• Your goal: Everything from the top of the data below through the line with "Go to the Inspiration page" should be duplicated exactly, and nothing past it.

• Available data:
Content starts

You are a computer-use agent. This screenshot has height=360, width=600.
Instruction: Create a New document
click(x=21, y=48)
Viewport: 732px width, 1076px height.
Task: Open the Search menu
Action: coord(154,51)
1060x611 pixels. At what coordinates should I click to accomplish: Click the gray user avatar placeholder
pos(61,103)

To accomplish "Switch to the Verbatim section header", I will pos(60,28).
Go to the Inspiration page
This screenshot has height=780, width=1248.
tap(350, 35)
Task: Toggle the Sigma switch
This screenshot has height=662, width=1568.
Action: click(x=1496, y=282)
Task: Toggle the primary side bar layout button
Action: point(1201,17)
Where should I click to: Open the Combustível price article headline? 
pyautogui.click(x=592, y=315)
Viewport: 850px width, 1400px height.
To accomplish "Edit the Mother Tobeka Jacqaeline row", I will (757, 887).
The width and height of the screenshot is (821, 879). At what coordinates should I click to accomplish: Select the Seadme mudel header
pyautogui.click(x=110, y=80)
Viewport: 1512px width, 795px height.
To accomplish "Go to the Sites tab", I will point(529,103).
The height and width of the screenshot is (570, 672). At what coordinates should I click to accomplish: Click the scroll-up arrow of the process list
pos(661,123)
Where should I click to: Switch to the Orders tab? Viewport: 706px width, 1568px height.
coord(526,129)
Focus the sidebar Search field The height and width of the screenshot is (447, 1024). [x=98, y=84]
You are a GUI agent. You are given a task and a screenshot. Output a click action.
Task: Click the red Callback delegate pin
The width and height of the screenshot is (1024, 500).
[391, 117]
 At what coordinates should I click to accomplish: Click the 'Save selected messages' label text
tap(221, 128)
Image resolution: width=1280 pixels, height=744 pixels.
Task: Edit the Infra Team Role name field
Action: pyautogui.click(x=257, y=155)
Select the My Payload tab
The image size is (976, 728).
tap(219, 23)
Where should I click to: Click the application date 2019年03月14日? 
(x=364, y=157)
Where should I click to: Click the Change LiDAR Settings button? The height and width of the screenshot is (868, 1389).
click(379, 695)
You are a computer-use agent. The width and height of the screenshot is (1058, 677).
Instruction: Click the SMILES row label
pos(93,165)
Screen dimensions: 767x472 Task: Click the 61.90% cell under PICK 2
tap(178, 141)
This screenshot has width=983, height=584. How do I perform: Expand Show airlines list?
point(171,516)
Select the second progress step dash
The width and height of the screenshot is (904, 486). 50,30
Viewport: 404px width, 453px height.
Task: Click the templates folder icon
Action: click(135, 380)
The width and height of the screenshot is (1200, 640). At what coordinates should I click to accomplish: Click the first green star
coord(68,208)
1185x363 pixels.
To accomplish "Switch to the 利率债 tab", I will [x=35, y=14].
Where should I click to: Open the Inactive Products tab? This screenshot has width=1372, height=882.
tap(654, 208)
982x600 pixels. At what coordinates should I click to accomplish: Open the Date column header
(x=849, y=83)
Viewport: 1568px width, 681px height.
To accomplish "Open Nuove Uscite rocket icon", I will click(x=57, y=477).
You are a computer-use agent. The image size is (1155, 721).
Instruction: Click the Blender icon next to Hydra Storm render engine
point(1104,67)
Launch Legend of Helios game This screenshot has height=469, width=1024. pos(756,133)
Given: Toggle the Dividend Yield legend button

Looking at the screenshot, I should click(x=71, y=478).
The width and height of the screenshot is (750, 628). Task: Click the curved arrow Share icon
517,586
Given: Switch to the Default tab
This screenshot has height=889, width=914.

Content ends

• Solution for this exercise:
You are a computer-use agent. This screenshot has height=360, width=600.
Instruction: Create a New document
click(x=21, y=48)
Viewport: 732px width, 1076px height.
Task: Open the Search menu
Action: coord(154,51)
1060x611 pixels. At what coordinates should I click to accomplish: Click the gray user avatar placeholder
pos(61,103)

To accomplish "Switch to the Verbatim section header", I will pos(60,28).
Go to the Inspiration page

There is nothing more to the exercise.